Una vez agotado el plazo de 15 días con el que contaba la empresa para alcanzar un convenio con sus acreedores, la administración concursal dejó abierta la puerta a la venta de la unidad productiva ante la falta de acuerdo. Tal y como avanzó El Economista, la valoración más razonable del negocio se sitúa en 1,85 millones de euros, una cifra que se justifica bajo la premisa de que “la actividad de la sociedad podría ser viable, ajustando algunos gastos y sin la carga financiera actual”.
El grupo de restauración cerró 2025 con una cifra de negocios consolidada provisional de 24,54 millones de euros, tras registrar una caída del 13,48% respecto al ejercicio anterior. No obstante, el histórico reciente refleja que, salvo en 2025, la compañía había encadenado incrementos de ingresos en los años previos, lo que apunta a un deterioro concentrado en el último ejercicio.
El grupo apunta a un crecimiento anual del 2,5% hasta 2030
Para el periodo 2026-2030, la proyección parte de una hipótesis prudente: un crecimiento anual del 2,5%, en línea con el IPC estimado y con la evolución prevista del sector. En el área de restaurantes propios, las ventas evolucionarían desde 20,23 millones de euros en 2025 hasta 22,89 millones en 2030, aplicando exclusivamente ese ajuste inflacionario y sin incorporar escenarios expansivos adicionales. Se trata de la línea que arroja un margen menos positivo.
En el negocio de franquicias, los ingresos proceden principalmente de royalties del 4% sobre las ventas de los franquiciados. Para 2026 se proyecta ese mismo porcentaje sobre ventas actualizadas por IPC, descontando un menor ingreso anual estimado en 120.000 euros por cierre de establecimientos. La única expansión contemplada es la de Carl’s Jr, con tres aperturas previstas en 2026 y seis anuales a partir de 2027. Cada nuevo local se estima con ventas de un millón de euros anuales, un royalty del 4,5% y un “opening fee” de 50.000 euros por establecimiento.
En base a estas estimaciones, la compañía prevé duplicar su área de franquicias, pasando de los 3,5 millones de euros en 2025 a los 7 millones en 2030.
Mejora operativa y generación de caja
El plan incorpora, además, ajustes de eficiencia que impactan directamente en los márgenes.
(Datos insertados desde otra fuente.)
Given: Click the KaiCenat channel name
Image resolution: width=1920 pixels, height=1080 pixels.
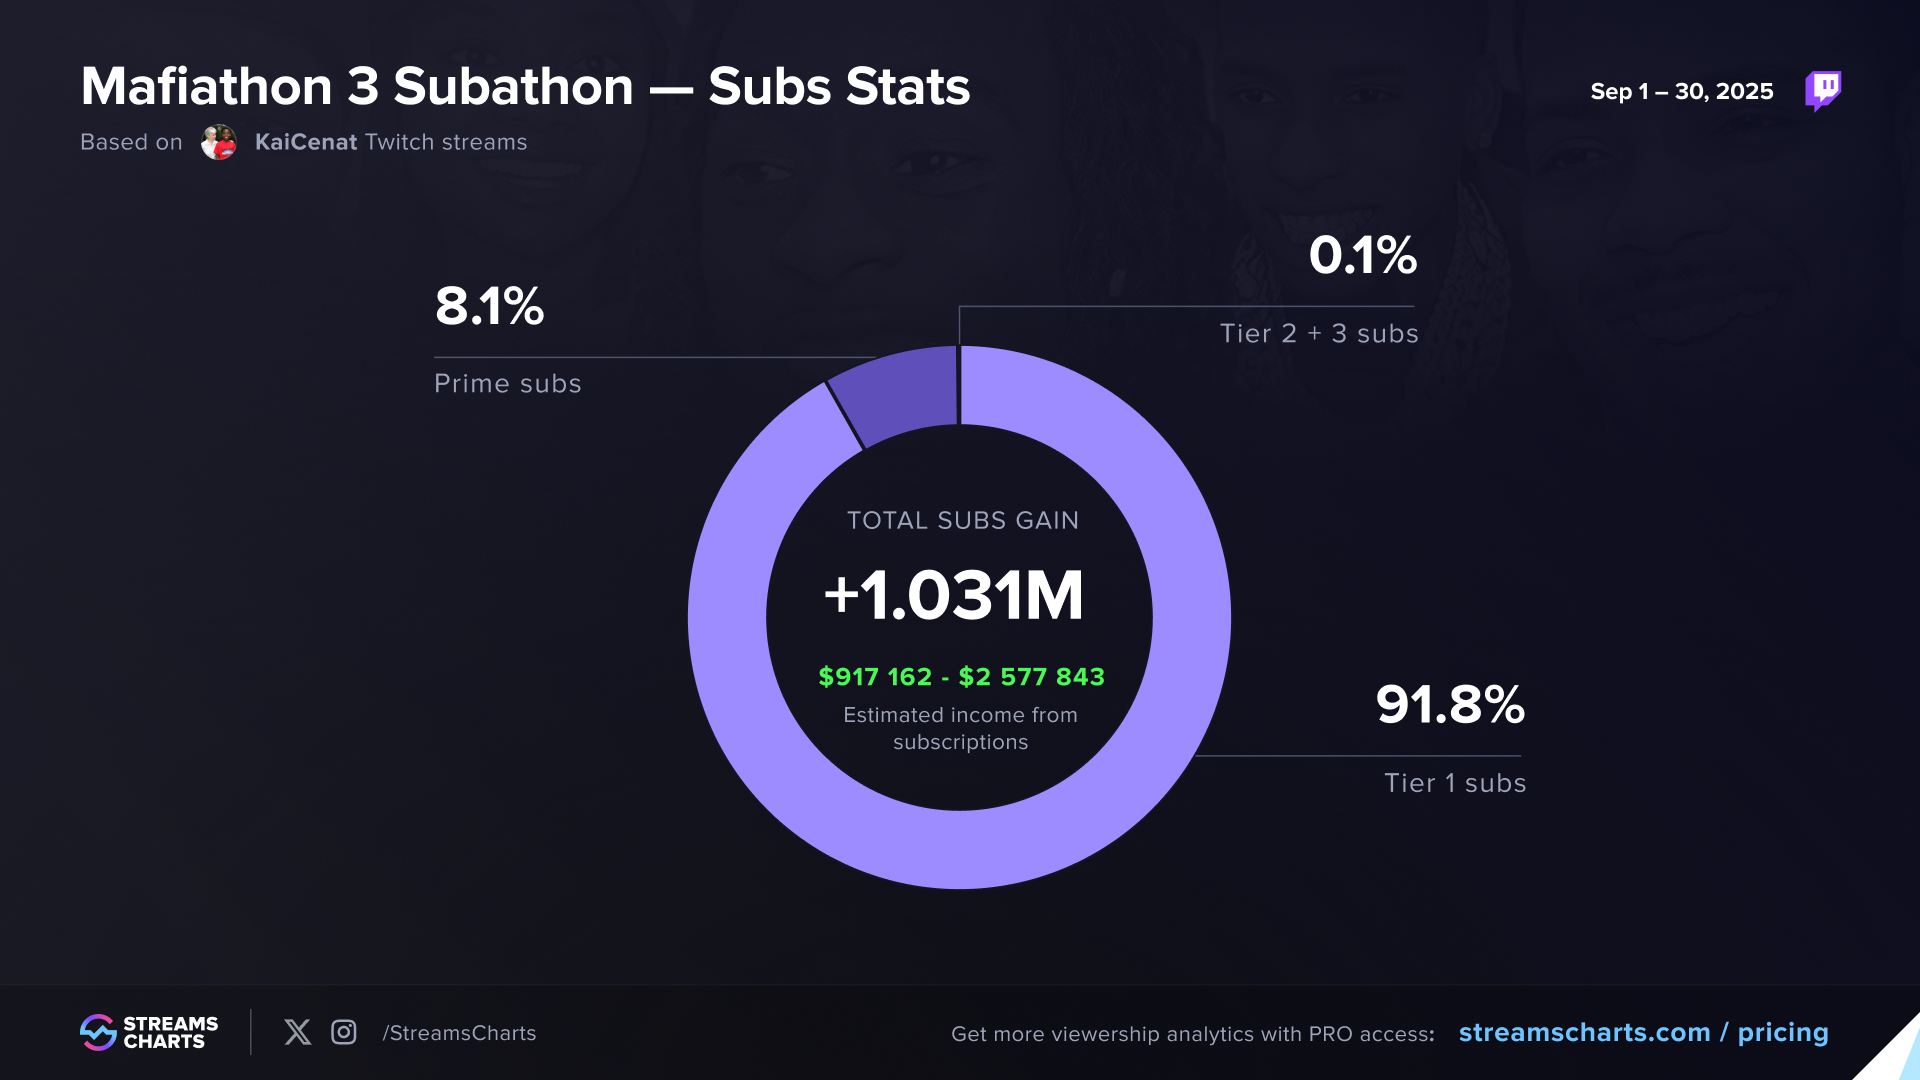Looking at the screenshot, I should coord(306,142).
El coste de producto bruto se reduce del 32,3% en 2025 al 31,5% en los ejercicios siguientes, mientras que los gastos generales pasan del 12% al 11,8% sobre ventas, reflejando un esfuerzo de racionalización de la estructura.
Como resultado, el EBITDA más otros resultados crecería desde 1,09 millones de euros en 2026 hasta 1,55 millones en 2030. Tras descontar inversiones e impuestos, la caja generada sería positiva en todos los ejercicios proyectados, moviéndose en una horquilla que va desde 669.000 euros en 2026 hasta 519.000 euros en 2030, lo que refuerza la tesis de viabilidad operativa del negocio.
Desequilibrio patrimonial y presión de la deuda
Pese a estas previsiones, el informe pone de manifiesto el acusado desequilibrio financiero actual. A 31 de diciembre de 2025, el activo real asciende a 26,85 millones de euros frente a un pasivo exigible de 46,56 millones, lo que arroja una ratio de garantía del 57,68% y evidencia la insuficiencia patrimonial para cubrir las deudas desde un punto de vista contable.
El importe total de los créditos concursales se sitúa en 44,11 millones de euros. Entre los principales acreedores figuran CaixaBank, Banco Santander, BBVA y Bankinter, así como el Estado a través de la empresa pública Cofides, que participó en la financiación del grupo.